Selasa, 15 Maret 2016

HONGKONG - Nuansa Desa Di Saat Imlek


Saat Tahun Baru Imlek tiba, segala hal menjadi bernuansa sangat Tiongkok di Hong Kong. Di antara pemandangan sehari hari seperti bebek panggang yang digantung, kuil dengan kepulan asap dupa, dan riuh suara gemerincing di tempat permainan mahjong, kota ini mendadak dipenuhi nuansa perayaan khas Tiongkok.

Di sekeliling Anda, tampak lampion merah yang menyala, jaket sutra bersulam alias tangzhuang, dengan saku-saku yang dipenuhi amplop angpao alias lai see, dan bait-bait puisi yang ditempelkan di sekitar pintu. Meja-meja perjamuan pun ditata, kembang api menghiasi angkasa, dan udara dipenuhi doa untuk melimpahnya berkah dan rezeki.

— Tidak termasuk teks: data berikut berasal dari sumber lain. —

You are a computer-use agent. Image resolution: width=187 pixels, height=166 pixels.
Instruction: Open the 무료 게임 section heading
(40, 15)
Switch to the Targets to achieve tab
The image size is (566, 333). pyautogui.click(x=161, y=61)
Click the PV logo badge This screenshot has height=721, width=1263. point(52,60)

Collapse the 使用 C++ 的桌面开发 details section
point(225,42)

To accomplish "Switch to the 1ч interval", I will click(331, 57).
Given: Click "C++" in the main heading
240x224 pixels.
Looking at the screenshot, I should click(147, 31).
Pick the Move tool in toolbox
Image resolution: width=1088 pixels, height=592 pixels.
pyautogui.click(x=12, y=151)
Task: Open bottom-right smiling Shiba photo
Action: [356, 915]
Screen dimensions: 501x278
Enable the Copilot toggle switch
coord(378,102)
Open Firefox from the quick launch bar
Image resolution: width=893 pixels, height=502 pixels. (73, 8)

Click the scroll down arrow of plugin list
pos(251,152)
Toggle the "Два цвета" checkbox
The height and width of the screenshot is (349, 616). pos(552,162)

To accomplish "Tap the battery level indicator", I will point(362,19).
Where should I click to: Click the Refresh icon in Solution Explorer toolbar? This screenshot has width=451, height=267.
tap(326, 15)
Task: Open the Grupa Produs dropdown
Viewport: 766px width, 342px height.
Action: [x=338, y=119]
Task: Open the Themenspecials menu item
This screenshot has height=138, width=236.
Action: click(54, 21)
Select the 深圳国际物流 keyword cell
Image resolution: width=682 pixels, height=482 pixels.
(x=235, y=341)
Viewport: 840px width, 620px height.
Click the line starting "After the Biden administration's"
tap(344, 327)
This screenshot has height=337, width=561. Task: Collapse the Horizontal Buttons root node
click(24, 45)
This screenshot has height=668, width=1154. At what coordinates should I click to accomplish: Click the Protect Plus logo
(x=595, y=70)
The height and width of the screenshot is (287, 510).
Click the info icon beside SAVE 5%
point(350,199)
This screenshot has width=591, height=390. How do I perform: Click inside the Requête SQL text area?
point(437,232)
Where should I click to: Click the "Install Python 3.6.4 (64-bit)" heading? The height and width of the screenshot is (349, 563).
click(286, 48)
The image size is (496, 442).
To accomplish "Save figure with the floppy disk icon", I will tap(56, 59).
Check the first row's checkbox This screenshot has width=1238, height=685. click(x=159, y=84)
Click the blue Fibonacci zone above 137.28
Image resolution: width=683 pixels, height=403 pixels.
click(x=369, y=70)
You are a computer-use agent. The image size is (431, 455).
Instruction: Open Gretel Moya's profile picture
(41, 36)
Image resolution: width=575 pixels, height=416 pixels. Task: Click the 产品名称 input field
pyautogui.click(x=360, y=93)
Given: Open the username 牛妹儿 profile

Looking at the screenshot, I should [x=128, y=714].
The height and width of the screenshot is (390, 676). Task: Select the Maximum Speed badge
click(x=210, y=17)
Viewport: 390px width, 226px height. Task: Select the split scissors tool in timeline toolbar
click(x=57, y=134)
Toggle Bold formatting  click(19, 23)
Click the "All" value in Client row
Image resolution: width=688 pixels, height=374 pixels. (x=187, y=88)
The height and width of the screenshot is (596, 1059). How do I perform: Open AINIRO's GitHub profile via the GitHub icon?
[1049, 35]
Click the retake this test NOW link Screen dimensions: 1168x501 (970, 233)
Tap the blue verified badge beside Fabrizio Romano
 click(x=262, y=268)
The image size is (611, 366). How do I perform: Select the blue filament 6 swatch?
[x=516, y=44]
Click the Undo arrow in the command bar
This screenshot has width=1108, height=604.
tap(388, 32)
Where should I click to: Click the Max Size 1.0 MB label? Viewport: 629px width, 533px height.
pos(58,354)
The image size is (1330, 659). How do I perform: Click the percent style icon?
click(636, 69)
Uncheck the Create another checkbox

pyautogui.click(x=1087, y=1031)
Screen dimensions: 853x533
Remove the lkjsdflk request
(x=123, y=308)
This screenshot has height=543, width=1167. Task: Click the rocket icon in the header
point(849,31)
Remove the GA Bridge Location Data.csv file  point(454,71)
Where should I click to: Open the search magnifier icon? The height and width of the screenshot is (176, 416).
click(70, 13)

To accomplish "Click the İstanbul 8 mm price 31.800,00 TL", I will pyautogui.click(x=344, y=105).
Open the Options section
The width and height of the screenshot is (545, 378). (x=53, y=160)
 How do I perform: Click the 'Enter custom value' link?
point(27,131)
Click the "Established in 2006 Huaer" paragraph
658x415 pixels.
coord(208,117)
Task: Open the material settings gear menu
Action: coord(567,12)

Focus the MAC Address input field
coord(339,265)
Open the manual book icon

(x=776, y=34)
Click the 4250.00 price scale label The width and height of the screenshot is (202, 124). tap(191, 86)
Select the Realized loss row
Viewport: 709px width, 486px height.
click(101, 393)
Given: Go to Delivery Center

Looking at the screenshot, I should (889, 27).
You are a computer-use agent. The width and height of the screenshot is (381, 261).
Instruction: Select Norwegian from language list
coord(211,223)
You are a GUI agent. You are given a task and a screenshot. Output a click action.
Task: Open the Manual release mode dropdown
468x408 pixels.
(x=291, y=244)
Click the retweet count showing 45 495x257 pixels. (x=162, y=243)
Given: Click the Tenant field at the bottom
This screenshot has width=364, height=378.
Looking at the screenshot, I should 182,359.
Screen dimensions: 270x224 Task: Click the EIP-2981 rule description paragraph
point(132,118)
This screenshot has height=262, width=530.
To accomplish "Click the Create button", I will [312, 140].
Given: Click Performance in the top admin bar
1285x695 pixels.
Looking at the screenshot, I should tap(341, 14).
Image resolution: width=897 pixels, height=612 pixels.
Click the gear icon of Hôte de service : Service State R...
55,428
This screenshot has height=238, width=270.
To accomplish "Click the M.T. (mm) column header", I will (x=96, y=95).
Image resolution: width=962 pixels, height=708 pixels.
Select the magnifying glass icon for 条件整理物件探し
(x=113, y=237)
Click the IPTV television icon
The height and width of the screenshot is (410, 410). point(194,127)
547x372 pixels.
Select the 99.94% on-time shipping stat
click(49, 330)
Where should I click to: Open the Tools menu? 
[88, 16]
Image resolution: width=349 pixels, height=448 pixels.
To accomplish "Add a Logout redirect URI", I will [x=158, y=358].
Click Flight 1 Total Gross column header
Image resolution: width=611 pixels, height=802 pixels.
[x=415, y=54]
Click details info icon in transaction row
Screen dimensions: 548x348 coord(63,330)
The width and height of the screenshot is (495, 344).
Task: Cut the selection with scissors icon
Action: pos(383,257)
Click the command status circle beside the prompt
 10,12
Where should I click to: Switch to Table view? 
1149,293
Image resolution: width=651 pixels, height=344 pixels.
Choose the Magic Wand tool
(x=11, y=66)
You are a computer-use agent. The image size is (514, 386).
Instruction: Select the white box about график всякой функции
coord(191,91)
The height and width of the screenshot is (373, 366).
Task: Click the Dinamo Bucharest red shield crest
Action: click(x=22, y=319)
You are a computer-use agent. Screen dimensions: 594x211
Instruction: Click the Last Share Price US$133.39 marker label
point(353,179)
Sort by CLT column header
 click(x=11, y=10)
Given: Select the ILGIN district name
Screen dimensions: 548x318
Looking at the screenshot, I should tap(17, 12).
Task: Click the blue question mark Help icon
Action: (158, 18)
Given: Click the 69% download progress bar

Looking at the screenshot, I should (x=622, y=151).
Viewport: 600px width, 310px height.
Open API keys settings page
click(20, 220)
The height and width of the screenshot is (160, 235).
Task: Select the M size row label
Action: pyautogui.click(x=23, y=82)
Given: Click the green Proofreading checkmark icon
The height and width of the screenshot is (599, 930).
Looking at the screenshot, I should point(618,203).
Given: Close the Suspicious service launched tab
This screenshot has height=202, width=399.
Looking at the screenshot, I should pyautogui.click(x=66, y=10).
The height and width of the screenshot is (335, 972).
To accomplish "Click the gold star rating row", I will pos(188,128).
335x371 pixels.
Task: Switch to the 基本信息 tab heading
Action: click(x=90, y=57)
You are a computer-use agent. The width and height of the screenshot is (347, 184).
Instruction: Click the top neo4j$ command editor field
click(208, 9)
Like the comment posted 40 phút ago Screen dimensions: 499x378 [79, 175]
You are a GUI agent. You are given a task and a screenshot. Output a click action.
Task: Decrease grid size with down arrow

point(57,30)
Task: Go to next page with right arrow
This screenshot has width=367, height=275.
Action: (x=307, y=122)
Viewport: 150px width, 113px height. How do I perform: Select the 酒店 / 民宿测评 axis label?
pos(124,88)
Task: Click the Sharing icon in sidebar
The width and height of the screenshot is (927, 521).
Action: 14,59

Dan selama beberapa hari kota akan menjadi sepi—jalan-jalan tampak lengang, dan pasar pun sepi karena ditinggalkan penduduknya untuk keluar kota, kembali ke kampung halaman ataupun desa guna berkumpul bersama keluarga.

Perjalanan ke luar kota seperti mereka juga dapat dilakukan oleh wisatawan. Wisata ke daerah yang tidak terlalu ramai namun dengan nuansa spiritualitas yang kental. Kapan pun sepanjang tahun, tak hanya pada saat Tahun Baru Imlek, kita dapat menemukan sudut-sudut di wilayah Daerah Administratif Khusus Hong Kong seluas 1.100 km2 (meskipun relatif berdekatan) bernuansa jauh berbeda dibandingkan pusat kota di abad ke-21 dan juga lebih tradisional, kental dengan nuansa khas Tiongkok.

Hanya 30 menit perjalanan dari distrik Central mampu membawa kita ke tempat yang berbeda ke kota-kota dagang di New Territories dan desa-desa nelayan di Outlying Islands.

Di sinilah kita meninggalkan suasana  kota besar dan membiasakan diri dengan nuansa Desa Hong Kong.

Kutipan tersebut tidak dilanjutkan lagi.